Furthermore, the study reveals that the classical-inspired strategy of simultaneously sending qubits through multiple routes of the network can remarkably boost the rate, i.e., the speed of the quantum communication between any two remote users.

Materials required University of York

trimethoprim

Antibiotics found in some of the world’s rivers exceed ‘safe’ levels, global study finds

Concentrations of antibiotics found in some of the world’s rivers exceed ‘safe’ levels by up to 300 times, the first ever global study has discovered.

Researchers looked for 14 commonly used antibiotics in rivers in 72 countries across six continents and found antibiotics at 65% of the sites monitored.

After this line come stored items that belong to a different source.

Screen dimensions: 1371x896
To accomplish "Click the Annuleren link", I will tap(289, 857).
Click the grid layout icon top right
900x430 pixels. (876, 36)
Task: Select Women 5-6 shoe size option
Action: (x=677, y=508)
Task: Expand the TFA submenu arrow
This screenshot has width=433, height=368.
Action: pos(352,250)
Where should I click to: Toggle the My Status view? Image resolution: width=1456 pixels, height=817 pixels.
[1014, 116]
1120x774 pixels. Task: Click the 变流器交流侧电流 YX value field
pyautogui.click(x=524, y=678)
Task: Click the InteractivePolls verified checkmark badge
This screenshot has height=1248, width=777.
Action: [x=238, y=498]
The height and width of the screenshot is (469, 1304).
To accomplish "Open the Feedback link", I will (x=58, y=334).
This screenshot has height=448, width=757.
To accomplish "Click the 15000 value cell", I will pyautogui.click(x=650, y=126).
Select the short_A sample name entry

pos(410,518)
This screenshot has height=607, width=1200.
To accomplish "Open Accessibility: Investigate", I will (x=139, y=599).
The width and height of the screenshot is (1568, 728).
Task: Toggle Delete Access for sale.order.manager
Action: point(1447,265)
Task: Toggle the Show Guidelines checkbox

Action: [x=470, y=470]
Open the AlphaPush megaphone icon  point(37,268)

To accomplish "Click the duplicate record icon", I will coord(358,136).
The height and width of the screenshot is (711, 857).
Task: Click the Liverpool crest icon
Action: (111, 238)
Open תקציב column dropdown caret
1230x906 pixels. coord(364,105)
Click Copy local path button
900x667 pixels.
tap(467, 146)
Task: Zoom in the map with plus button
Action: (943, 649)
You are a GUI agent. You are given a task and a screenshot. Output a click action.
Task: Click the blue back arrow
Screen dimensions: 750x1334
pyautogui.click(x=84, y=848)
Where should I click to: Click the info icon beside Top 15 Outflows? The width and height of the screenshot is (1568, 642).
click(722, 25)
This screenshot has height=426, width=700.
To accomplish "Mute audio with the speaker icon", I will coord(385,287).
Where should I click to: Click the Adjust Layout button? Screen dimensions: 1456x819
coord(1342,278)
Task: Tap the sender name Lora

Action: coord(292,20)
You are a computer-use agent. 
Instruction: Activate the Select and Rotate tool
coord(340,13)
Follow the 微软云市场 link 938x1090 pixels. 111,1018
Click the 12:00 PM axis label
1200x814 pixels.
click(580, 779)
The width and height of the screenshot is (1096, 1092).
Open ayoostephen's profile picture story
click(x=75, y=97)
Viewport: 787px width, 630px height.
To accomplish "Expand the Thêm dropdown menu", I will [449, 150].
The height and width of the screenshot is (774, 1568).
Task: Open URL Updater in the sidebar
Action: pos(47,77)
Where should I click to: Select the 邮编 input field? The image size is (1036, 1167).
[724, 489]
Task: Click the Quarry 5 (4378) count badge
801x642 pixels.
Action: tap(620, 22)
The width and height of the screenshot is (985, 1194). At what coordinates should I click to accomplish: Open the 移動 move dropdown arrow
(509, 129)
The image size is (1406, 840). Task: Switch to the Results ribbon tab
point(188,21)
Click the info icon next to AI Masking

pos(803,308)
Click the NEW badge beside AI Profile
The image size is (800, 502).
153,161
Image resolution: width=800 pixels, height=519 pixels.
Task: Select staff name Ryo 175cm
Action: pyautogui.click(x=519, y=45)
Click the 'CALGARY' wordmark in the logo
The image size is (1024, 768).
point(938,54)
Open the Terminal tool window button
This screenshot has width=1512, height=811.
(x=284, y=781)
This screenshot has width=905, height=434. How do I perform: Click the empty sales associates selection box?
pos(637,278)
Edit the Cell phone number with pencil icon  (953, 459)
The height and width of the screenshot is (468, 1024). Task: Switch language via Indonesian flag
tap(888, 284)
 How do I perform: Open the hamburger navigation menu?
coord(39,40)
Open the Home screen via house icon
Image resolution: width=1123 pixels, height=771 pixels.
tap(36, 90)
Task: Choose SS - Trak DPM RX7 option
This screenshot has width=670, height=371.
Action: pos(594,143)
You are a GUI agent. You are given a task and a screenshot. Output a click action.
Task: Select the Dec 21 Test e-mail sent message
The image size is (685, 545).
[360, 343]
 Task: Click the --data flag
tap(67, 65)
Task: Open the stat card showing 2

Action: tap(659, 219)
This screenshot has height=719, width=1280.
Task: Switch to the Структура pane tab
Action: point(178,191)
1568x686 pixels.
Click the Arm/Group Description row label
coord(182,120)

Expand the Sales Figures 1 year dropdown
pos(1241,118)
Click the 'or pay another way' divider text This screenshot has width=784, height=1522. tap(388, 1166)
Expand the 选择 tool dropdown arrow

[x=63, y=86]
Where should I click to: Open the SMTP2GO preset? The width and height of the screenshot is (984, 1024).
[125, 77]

Metronidazole, which is used to treat bacterial infections including skin and mouth infections, exceeded safe levels by the biggest margin, with concentrations at one site in Bangladesh 300 times greater than the ‘safe’ level.

In the River Thames and one of its tributaries in London, the researchers detected a maximum total antibiotic concentration of 233 nanograms per litre (ng/l), whereas in Bangladesh the concentration was 170 times higher.

Trimethoprim

The most prevalent antibiotic was trimethoprim, which was detected at 307 of the 711 sites tested and is primarily used to treat urinary tract infections.

The research team compared the monitoring data with ‘safe’ levels recently established by the AMR Industry Alliance which, depending on the antibiotic, range from 20-32,000 ng/l.

Ciproflaxacin, which is used to treat a number of bacterial infections, was the compound that most frequently exceeded safe levels, surpassing the safety threshold in 51 places.

Global problem

The team said that the ‘safe’ limits were most frequently exceeded in Asia and Africa, but sites in Europe, North America and South America also had levels of concern showing that antibiotic contamination was a “global problem.”

Sites, where antibiotics exceeded ‘safe’ levels by the greatest degree, were in Bangladesh, Kenya, Ghana, Pakistan and Nigeria, while a site in Austria was ranked the highest of the European sites monitored.

The study revealed that high-risk sites were typically adjacent to wastewater treatment systems, waste or sewage dumps and in some areas of political turmoil, including the Israeli and Palestinian border.

Monitoring

The project, which was led by the University of York, was a huge logistical challenge – with 92 sampling kits flown out to partners across the world who were asked to take samples from locations along their local river system.

Samples were then frozen and couriered back to the University of York for testing. Some of the world’s most iconic rivers were sampled, including the Chao Phraya, Danube, Mekong, Seine, Thames, Tiber and Tigris.

Dr John Wilkinson, from the Department of Environment and Geography, who co-ordinated the monitoring work said no other study had been done on this scale. He said: “Until now, the majority of environmental monitoring work for antibiotics has been done in Europe, N. America and China. Often on only a handful of antibiotics. We know very little about the scale of problem globally.

“Our study helps to fill this key knowledge gap with data being generated for countries that had never been monitored before.”

Antimicrobial resistance

Professor Alistair Boxall, Theme Leader of the York Environmental Sustainability Institute, said: “The results are quite eye opening and worrying, demonstrating the widespread contamination of river systems around the world with antibiotic compounds.

“Many scientists and policy makers now recognise the role of the natural environment in the antimicrobial resistance problem. Our data show that antibiotic contamination of rivers could be an important contributor.”

“Solving the problem is going to be a mammoth challenge and will need investment in infrastructure for waste and wastewater treatment, tighter regulation and the cleaning up of already contaminated sites.”